Marie Brennan’s fascinating DRIFTWOOD is the kind of story we really need right now


This is a fascinating little book, with plenty to mull over after the final pages are done. And about those final pages… I’m not going to spoil this book by saying that they’re odd. In fact, I’d love it if someone would read this book simply so I can talk about this ending! It’s not my favorite book this year, but it’s definitely thought-provoking and creative, so it gets a thumbs up from me.


I do recommend it if you’re looking for something original. It’s also an incredibly hopeful read, about people forming relationships and community in the face of destruction of their worlds and the arrival of the end. And with the state of the world right now, that’s the kind of story we really need right now.

Karen McCoy, on their eponymous blog, interviews Brennan about DRIFTWOOD.

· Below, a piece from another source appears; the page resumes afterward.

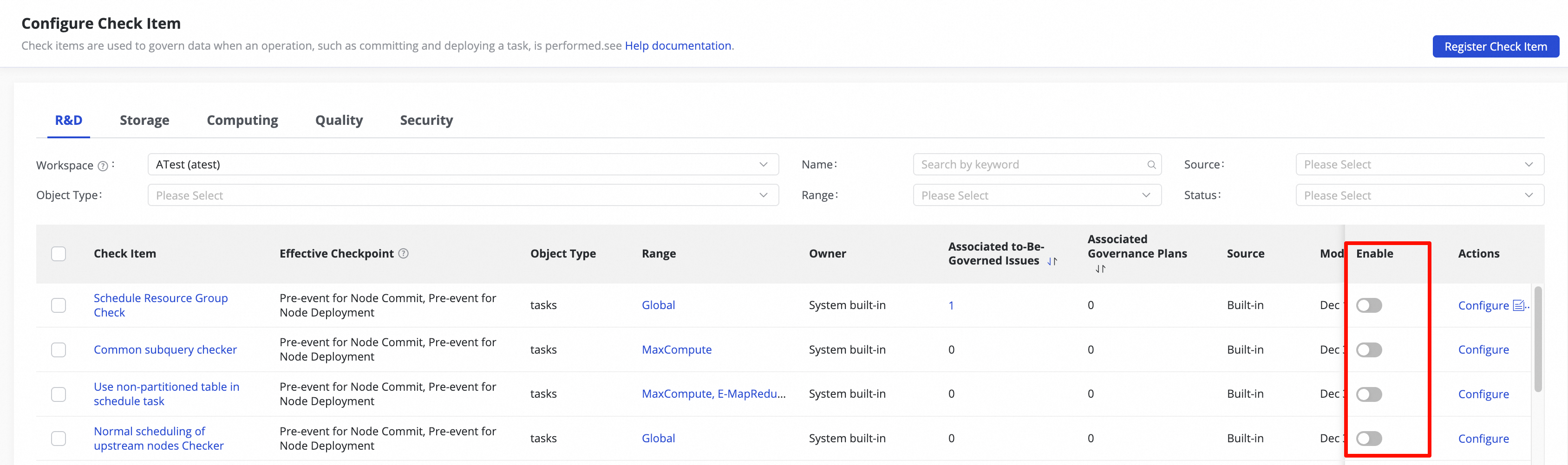Expand the Status filter dropdown

[1419, 195]
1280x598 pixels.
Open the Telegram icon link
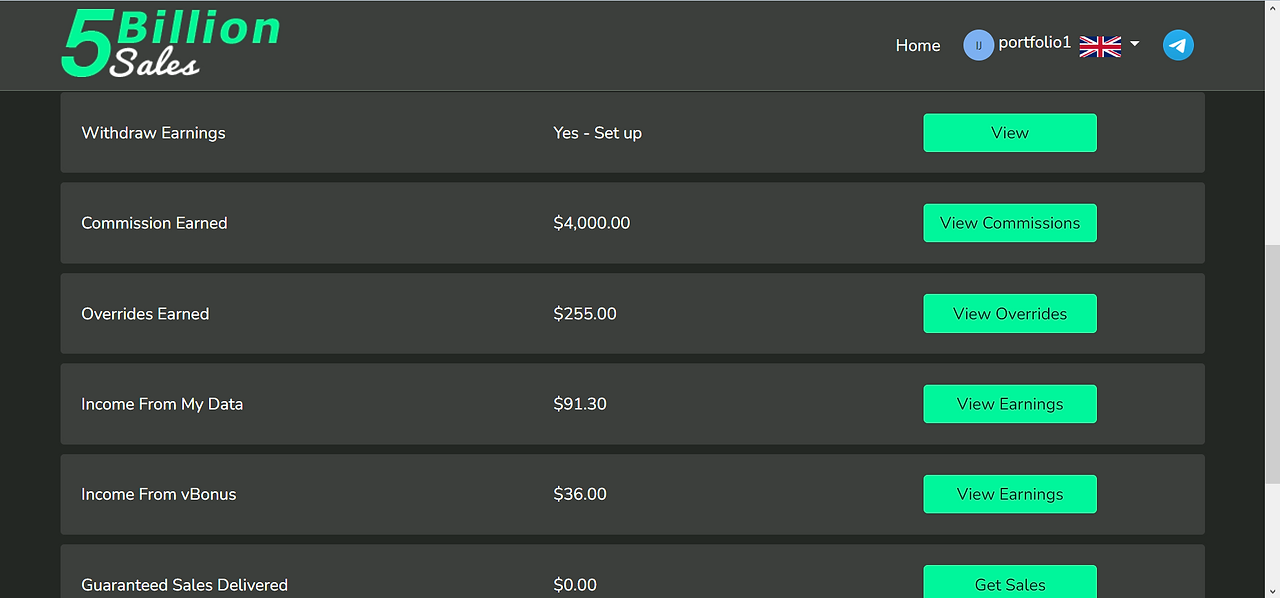coord(1178,45)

I know what you mean about awkward gaps between YA and adult markets. Speaking of the “in-between”, I love how DRIFTWOOD explores what happens when fragments of different worlds collide. How did this idea come to you, and in what ways do you feel it might be relevant to readers, especially in 2020?

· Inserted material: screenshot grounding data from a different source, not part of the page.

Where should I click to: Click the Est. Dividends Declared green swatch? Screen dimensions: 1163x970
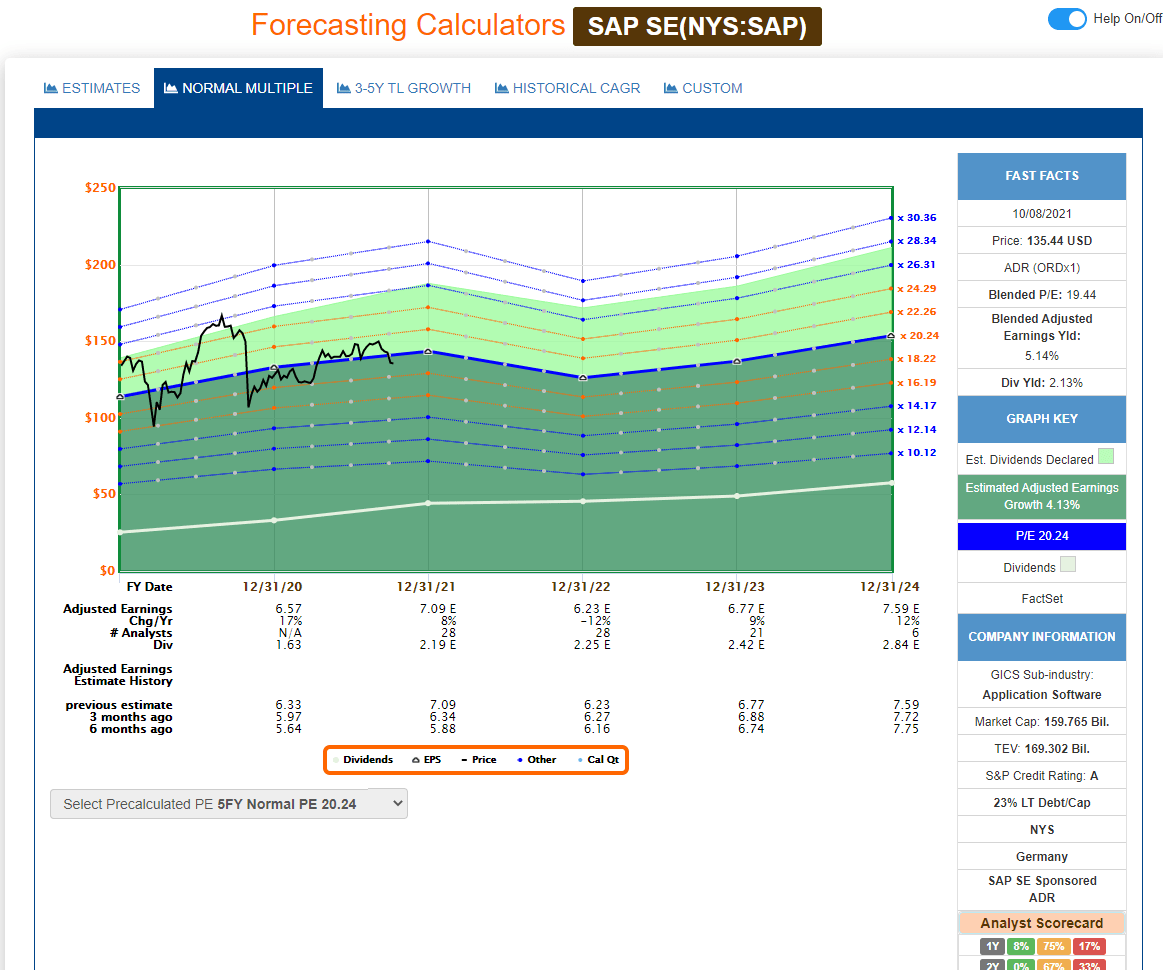(1107, 457)
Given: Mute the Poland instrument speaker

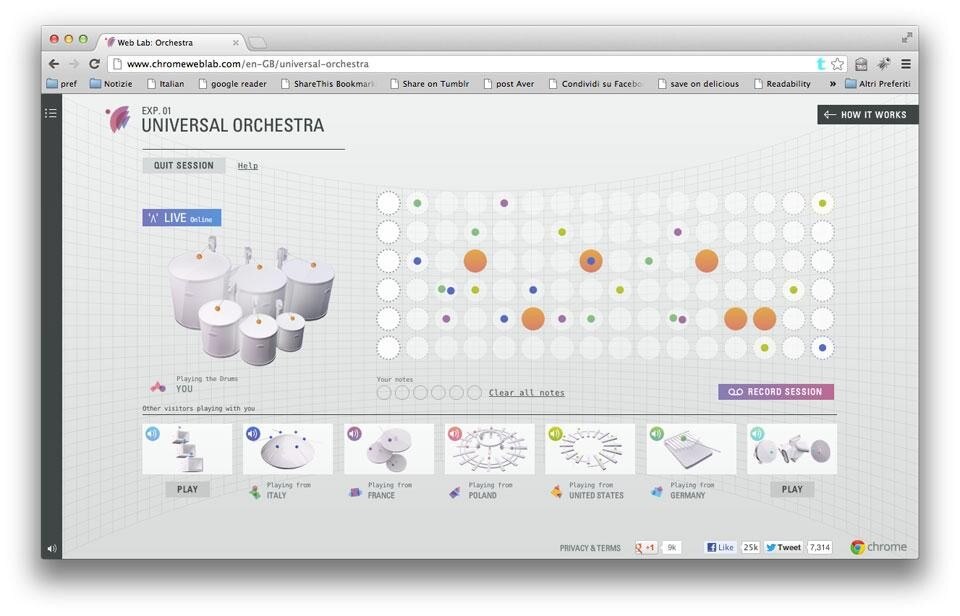Looking at the screenshot, I should 455,434.
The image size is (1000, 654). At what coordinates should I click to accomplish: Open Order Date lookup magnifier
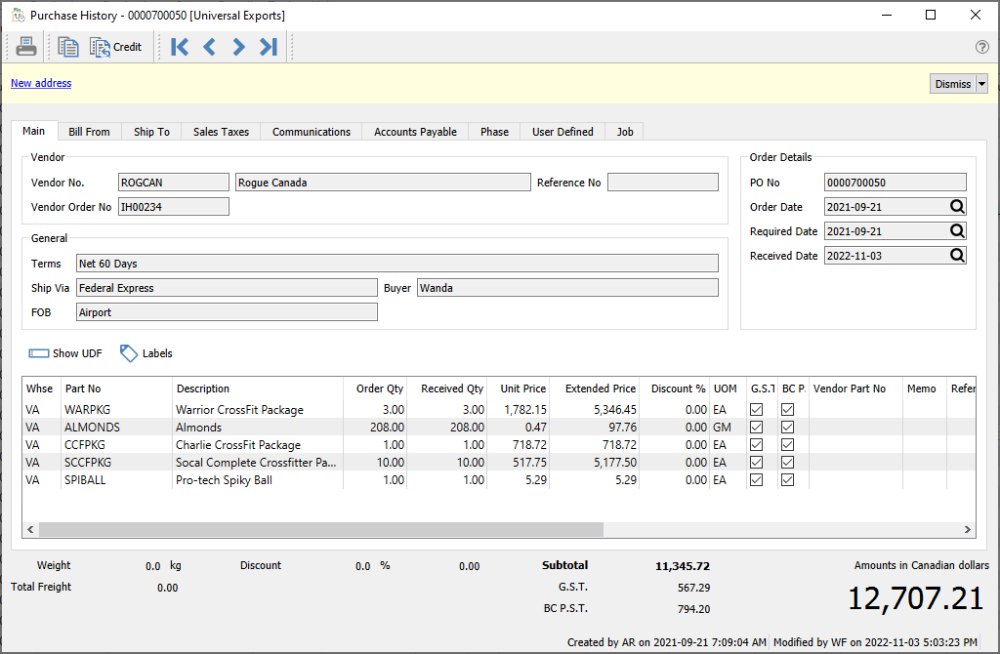click(957, 207)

I honestly can’t remember where this one came from! It began with the short story “Driftwood” (which is the opening section of the novel), and I know the idea began with the setting — but what caused me to come up with the idea of this conglomerate place, all about entropy and liminality, I couldn’t tell you.

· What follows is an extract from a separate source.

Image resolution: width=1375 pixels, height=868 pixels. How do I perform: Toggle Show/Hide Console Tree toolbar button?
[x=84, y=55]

As for relevance, oof. I would have been happy for it to be less topical, y’know? But the Publishers’ Weekly review calls it “hope in the face of apocalypse,” and I suppose we need some of that right now. All of the stories that make up the book are about things ending, about how individuals and groups respond to the awareness that their worlds are dying and taking them and their traditions with them . . . which makes it sound really grim, but the beauty (ideally) is in seeing how they still find happiness and hope, how they find ways to move forward despite everything. And the frame story that holds the individual narratives together is all about community.